━━━━━ Passage given

Monday, June 14, 2010

Post 1262 - The Last Annie

You are looking at the very last installment of the Little Orphan Annie comic strip.  It's been just called "Annie" in recent years.  It is just a few months short of its 86th birthday.  Here's the link to a very nice wikipedia article about Annie.  Go ahead and read it.  I don't mind.

Remember: You can click on the image to make it more visible.

I don't
know what to say in this paragraph.  The writer and the artist of the strip are now unemployed, or at least have to replace the work lost by the cancellation of the strip with something else.  I never read it to any extent, not so much because I didn't want to, but because I didn't have the method, means, or opportunity to read it when I might have been in a mood or a mode to do so, and thus never developed the habit of reading it.  But it was very popular in its day, read by millions seven days a week.  In the last going off, the strip was run in fewer than 20 newspapers.

I don't know much about comic strip syndication, but I know it's not as lucrative as you might think it is.  Syndication of a comic strip means that the syndicating company, in this case Tribune Media Services,  sells the rights to publication of a strip to a newspaper, and the paper in return pays a fee.  The syndicate in turn pays the writer and artist (who in turn will pay the inkers and ghosts and so on) based upon the revenue the strip generates.  If a strip runs in 2000 newspapers, then this can be a lot of money.  If it runs in 18 or 19 or 20 newspapers, then it is not that much at all.  Apparently, Annie finally started losing money in the last few months.  It is not hard to see why.

I can understand that nothing lasts forever.  If you are holding on to a cassette-based stereo system in the hope that it will become retro and popular, then you are deluding yourself.  So, if Annie was losing money, then changes have to be made, up to and including the cancellation of the strip.  I accept that.

━━━━━━━━━━

## Job 1
Write out the entire blog post about the final Annie comic strip, word for word.

━━━━━ Entries provided

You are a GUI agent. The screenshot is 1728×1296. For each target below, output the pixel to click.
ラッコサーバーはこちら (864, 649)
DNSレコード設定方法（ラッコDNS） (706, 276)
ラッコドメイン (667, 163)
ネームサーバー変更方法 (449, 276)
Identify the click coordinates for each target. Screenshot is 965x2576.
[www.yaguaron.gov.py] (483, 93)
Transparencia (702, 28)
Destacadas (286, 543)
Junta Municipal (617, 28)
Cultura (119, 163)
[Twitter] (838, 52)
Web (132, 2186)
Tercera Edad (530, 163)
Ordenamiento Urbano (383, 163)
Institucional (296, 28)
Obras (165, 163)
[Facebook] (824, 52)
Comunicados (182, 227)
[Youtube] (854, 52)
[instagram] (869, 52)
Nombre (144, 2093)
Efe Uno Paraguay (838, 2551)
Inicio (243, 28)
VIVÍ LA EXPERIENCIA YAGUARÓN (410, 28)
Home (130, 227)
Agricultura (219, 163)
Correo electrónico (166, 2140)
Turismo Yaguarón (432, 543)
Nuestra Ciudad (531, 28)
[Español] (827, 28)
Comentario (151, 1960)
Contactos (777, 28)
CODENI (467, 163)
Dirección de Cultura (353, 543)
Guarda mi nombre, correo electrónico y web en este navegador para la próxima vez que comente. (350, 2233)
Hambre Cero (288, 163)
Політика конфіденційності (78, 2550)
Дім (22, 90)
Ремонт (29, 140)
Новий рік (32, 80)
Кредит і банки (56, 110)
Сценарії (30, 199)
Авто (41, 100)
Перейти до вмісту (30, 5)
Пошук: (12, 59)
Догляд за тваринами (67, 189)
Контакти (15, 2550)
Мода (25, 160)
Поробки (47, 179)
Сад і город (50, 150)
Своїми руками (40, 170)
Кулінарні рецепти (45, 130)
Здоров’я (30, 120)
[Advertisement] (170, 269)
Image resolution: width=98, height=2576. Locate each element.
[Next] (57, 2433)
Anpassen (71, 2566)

━━━━━━━━━━

## Job 2
Reproduce every one of the records above verbatim, from first line to last.

## Right answer 1
Monday, June 14, 2010

Post 1262 - The Last Annie

You are looking at the very last installment of the Little Orphan Annie comic strip.  It's been just called "Annie" in recent years.  It is just a few months short of its 86th birthday.  Here's the link to a very nice wikipedia article about Annie.  Go ahead and read it.  I don't mind.

Remember: You can click on the image to make it more visible.

I don't
know what to say in this paragraph.  The writer and the artist of the strip are now unemployed, or at least have to replace the work lost by the cancellation of the strip with something else.  I never read it to any extent, not so much because I didn't want to, but because I didn't have the method, means, or opportunity to read it when I might have been in a mood or a mode to do so, and thus never developed the habit of reading it.  But it was very popular in its day, read by millions seven days a week.  In the last going off, the strip was run in fewer than 20 newspapers.

I don't know much about comic strip syndication, but I know it's not as lucrative as you might think it is.  Syndication of a comic strip means that the syndicating company, in this case Tribune Media Services,  sells the rights to publication of a strip to a newspaper, and the paper in return pays a fee.  The syndicate in turn pays the writer and artist (who in turn will pay the inkers and ghosts and so on) based upon the revenue the strip generates.  If a strip runs in 2000 newspapers, then this can be a lot of money.  If it runs in 18 or 19 or 20 newspapers, then it is not that much at all.  Apparently, Annie finally started losing money in the last few months.  It is not hard to see why.

I can understand that nothing lasts forever.  If you are holding on to a cassette-based stereo system in the hope that it will become retro and popular, then you are deluding yourself.  So, if Annie was losing money, then changes have to be made, up to and including the cancellation of the strip.  I accept that.

## Right answer 2
You are a GUI agent. The screenshot is 1728×1296. For each target below, output the pixel to click.
ラッコサーバーはこちら (864, 649)
DNSレコード設定方法（ラッコDNS） (706, 276)
ラッコドメイン (667, 163)
ネームサーバー変更方法 (449, 276)
Identify the click coordinates for each target. Screenshot is 965x2576.
[www.yaguaron.gov.py] (483, 93)
Transparencia (702, 28)
Destacadas (286, 543)
Junta Municipal (617, 28)
Cultura (119, 163)
[Twitter] (838, 52)
Web (132, 2186)
Tercera Edad (530, 163)
Ordenamiento Urbano (383, 163)
Institucional (296, 28)
Obras (165, 163)
[Facebook] (824, 52)
Comunicados (182, 227)
[Youtube] (854, 52)
[instagram] (869, 52)
Nombre (144, 2093)
Efe Uno Paraguay (838, 2551)
Inicio (243, 28)
VIVÍ LA EXPERIENCIA YAGUARÓN (410, 28)
Home (130, 227)
Agricultura (219, 163)
Correo electrónico (166, 2140)
Turismo Yaguarón (432, 543)
Nuestra Ciudad (531, 28)
[Español] (827, 28)
Comentario (151, 1960)
Contactos (777, 28)
CODENI (467, 163)
Dirección de Cultura (353, 543)
Guarda mi nombre, correo electrónico y web en este navegador para la próxima vez que comente. (350, 2233)
Hambre Cero (288, 163)
Політика конфіденційності (78, 2550)
Дім (22, 90)
Ремонт (29, 140)
Новий рік (32, 80)
Кредит і банки (56, 110)
Сценарії (30, 199)
Авто (41, 100)
Перейти до вмісту (30, 5)
Пошук: (12, 59)
Догляд за тваринами (67, 189)
Контакти (15, 2550)
Мода (25, 160)
Поробки (47, 179)
Сад і город (50, 150)
Своїми руками (40, 170)
Кулінарні рецепти (45, 130)
Здоров’я (30, 120)
[Advertisement] (170, 269)
Image resolution: width=98, height=2576. Locate each element.
[Next] (57, 2433)
Anpassen (71, 2566)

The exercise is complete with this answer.